The Democratic president’s nomination of David Chipman to lead the law enforcement agency tasked with investigating gun crimes has been fraught since he made it in April. Chipman, a former ATF agent, has been opposed by conservatives and gun-rights groups due to his recent work at a gun-control advocacy group and his support for an assault-weapons ban.
Politico reported on Tuesday that King has signaled to the Biden administration and top senators that he is leaning against supporting the nomination. Only one member of the Democratic caucus — which includes King — must defect to sink the nomination. Two more Democratic senators have not stated positions on Chipman.

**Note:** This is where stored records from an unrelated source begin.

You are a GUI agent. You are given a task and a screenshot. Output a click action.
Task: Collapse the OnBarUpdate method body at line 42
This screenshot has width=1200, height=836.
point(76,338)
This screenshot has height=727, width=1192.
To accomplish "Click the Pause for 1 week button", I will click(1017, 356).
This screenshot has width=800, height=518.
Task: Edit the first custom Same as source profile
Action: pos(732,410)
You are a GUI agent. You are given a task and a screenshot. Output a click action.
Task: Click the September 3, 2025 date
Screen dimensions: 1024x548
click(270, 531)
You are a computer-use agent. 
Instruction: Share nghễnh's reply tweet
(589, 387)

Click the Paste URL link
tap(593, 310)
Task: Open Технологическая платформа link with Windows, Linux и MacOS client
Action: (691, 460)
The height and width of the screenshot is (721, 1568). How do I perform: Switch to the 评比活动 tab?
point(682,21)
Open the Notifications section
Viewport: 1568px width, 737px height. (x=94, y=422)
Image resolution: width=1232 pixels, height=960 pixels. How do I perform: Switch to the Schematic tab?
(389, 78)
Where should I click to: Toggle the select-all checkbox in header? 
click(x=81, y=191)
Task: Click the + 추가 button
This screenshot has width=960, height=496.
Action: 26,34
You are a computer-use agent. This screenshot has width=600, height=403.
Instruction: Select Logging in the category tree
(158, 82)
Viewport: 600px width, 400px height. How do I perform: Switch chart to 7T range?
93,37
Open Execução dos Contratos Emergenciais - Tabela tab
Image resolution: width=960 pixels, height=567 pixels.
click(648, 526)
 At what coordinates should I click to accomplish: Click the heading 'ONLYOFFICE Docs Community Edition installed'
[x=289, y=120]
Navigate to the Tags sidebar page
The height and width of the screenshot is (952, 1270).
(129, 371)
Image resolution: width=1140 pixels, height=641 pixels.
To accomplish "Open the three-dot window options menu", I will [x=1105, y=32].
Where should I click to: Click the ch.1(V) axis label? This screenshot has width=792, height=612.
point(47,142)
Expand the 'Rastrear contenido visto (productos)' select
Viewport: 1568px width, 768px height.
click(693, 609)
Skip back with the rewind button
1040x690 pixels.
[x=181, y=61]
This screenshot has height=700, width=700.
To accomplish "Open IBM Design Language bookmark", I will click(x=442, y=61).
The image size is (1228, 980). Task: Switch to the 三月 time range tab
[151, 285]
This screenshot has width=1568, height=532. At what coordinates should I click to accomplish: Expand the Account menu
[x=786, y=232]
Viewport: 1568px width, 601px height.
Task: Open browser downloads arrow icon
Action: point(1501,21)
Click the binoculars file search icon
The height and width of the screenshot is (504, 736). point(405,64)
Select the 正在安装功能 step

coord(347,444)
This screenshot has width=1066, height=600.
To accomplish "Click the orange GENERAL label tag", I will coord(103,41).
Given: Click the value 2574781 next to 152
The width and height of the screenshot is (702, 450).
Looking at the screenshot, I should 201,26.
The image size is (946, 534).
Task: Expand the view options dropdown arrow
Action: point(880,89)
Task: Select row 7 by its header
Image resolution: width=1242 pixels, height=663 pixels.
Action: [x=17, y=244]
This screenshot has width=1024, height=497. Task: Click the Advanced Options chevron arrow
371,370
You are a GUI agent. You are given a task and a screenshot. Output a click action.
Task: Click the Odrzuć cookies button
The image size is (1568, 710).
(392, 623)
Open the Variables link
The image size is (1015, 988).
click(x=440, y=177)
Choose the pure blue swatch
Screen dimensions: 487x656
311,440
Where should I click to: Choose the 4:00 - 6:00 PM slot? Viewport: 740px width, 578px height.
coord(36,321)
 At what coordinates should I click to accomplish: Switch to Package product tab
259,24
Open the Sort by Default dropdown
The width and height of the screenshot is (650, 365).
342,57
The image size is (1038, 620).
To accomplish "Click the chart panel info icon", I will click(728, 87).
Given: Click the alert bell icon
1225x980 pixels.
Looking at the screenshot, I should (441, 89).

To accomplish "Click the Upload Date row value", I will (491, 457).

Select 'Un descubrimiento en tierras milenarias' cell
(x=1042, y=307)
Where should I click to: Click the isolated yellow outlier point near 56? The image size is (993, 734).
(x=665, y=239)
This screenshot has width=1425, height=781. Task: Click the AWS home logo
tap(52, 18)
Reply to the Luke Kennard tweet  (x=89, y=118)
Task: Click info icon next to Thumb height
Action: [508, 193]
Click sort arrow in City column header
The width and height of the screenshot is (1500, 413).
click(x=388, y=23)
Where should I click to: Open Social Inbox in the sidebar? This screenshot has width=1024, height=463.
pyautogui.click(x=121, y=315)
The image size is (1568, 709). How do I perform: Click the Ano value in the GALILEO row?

King has communicated reservations about Chipman to colleagues, spokesperson Matthew Felling said on Wednesday, but the senator “remains in listening mode and continues to hold calls with those on both sides of the nomination.”
The Sportsman’s Alliance of Maine, an influential gun-rights group here, has been lobbying Maine’s Senate delegation to oppose Chipman. Sen. Susan Collins, a Republican, said she would vote against him in June, calling his record “unusually divisive.”
David Trahan, the executive director of the sportsman’s group, said it has been clear for a while that Chipman’s nomination is in danger. He said the Biden administration should reverse course and pick a nominee with less political baggage, suggesting Acting Director Marvin Richardson, the former second-in-command and a 30-year veteran of the agency.
“Anytime that agency acted [under Chipman], it would be questioned whether it was political or not,” Trahan said. “So in the end, I think it will actually be good for the Biden administration to have a different person in there.”
King represents a gun-friendly state, but he has been willing to back some gun-control measures in the past. The independent wrote a 2013 Bangor Daily News Op-Ed in favor expanding required background checks to private gun sales and a magazine limit, though he has opposed bids to reinstitute an assault-weapons ban. Maine voters turned back a referendum in 2016 that would have expanded background checks.
If he was confirmed, Chipman would be only the second ATF director confirmed by the Senate since the post was created in 2006. Biden spokesperson Jen Psaki did not address King’s position at a Wednesday briefing, instead blaming Republicans for holding the process up even though Democrats could advance the nomination alone.
“We are disappointed by the fact that many Republicans are moving in lockstep to try to hold up his nomination and handcuff the chief federal law enforcement agency tasked with fighting gun crimes,” Psaki said.